東洋医学とは少しかけ離れていると思うのですが、吐血し倒れてしまう皇帝祁鎮が回復しないので、モンゴルの古い治療法で「牛の腹を裂き、その中に祁鎮を詰め、血気を移す」という場面もあり、これも医学なのだと感心しました。

 

疫病の話もよく出てきます。

感染者を見ると「黒死病(ペスト)」の症状がみられることに気付いた允賢は、これには「大黄」という薬が有効だという。確かに大黄は、薬用植物です。

黒死病の蔓延はネズミのせいだと、ネズミの駆除をさせ収まるのです。

允賢は全てを知っているのですね。コロナなら允賢はどう治すのでしょう。

 

世の中には薬では治らない病気も多い、そこで「祝由」で心の病気を治すという場面もありました。

「霊符や祈祷をまやかしだと言う人々もいる」が、仙術的な治療も東洋医学なのです。

允賢は、何かと口を出す皇太后に「目の毒を足に移す術」で、祝由を使っています。

 

物語の最後のほうで、皇帝祁鎮がオイラトに捕虜になっていた時、弟の祁鈺が皇帝になるのですが、その皇后が允賢を陥れようと「金剛石の粉」を混ぜたものを飲ませようとするのです。

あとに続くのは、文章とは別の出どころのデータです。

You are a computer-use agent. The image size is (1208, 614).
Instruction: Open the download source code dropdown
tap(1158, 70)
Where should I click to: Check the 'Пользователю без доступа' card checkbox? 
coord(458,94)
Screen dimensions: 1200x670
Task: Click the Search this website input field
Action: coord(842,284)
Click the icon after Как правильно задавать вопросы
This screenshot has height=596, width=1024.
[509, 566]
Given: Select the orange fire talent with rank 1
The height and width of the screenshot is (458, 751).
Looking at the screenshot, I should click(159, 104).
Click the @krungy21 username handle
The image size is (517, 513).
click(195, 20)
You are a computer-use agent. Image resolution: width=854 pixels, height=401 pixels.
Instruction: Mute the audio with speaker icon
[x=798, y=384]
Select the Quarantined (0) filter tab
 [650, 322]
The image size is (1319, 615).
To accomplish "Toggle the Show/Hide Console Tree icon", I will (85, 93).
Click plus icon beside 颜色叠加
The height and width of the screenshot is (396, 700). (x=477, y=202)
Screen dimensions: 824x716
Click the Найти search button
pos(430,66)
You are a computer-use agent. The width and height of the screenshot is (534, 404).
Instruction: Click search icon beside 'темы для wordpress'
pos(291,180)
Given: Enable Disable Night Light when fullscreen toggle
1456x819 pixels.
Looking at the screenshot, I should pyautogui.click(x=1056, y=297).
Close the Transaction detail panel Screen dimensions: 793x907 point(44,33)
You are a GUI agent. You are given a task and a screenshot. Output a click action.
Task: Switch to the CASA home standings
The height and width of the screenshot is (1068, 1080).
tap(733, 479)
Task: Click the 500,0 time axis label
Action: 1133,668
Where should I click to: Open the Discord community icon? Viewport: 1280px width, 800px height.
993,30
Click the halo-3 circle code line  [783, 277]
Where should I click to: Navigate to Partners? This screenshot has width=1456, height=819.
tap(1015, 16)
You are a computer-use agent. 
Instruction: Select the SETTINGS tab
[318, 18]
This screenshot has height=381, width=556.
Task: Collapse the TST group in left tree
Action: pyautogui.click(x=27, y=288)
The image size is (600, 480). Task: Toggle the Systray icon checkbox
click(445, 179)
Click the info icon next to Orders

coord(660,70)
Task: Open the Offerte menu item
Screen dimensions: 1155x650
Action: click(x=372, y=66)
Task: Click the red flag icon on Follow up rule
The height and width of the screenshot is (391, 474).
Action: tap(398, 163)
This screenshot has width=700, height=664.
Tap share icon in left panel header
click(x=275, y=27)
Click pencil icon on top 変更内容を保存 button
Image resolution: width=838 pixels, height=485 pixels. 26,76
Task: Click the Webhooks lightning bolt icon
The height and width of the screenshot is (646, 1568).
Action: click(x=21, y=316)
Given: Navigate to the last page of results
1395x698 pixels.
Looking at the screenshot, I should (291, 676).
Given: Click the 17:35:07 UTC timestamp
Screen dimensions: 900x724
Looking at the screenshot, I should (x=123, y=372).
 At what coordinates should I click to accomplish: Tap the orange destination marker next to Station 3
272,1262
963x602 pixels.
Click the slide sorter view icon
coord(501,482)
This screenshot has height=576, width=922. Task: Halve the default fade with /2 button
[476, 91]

しかし誤って祁鈺が飲んでしまいます。金剛石とはダイアモンドです。

 

祁鈺は大量の血を吐き、腹痛を訴えますが、治療法はありません。允賢が、ごま油で吐血できるという方法を導き出し快方に向かうのです。

しかし、全て排出できたわけではなく遂に皇帝祁鈺は死んでしまいます。

 

最後は、兄の祁鎮が皇帝に返り咲いたのですが、息子の見深に皇帝を譲り、殉死を免れて宮廷を離れた允賢を追って、再会しようとする所で終わります。

 

鍼、漢方、医食同源、祝由など興味深い場面が随所に出てきます。

 

初めて見た中国の連続ドラマは、韓国の東洋医学チャングムホジュンなどの時代劇に比べ、作り方は荒っぽいのですが、物語のテンポが早く面白いドラマでした。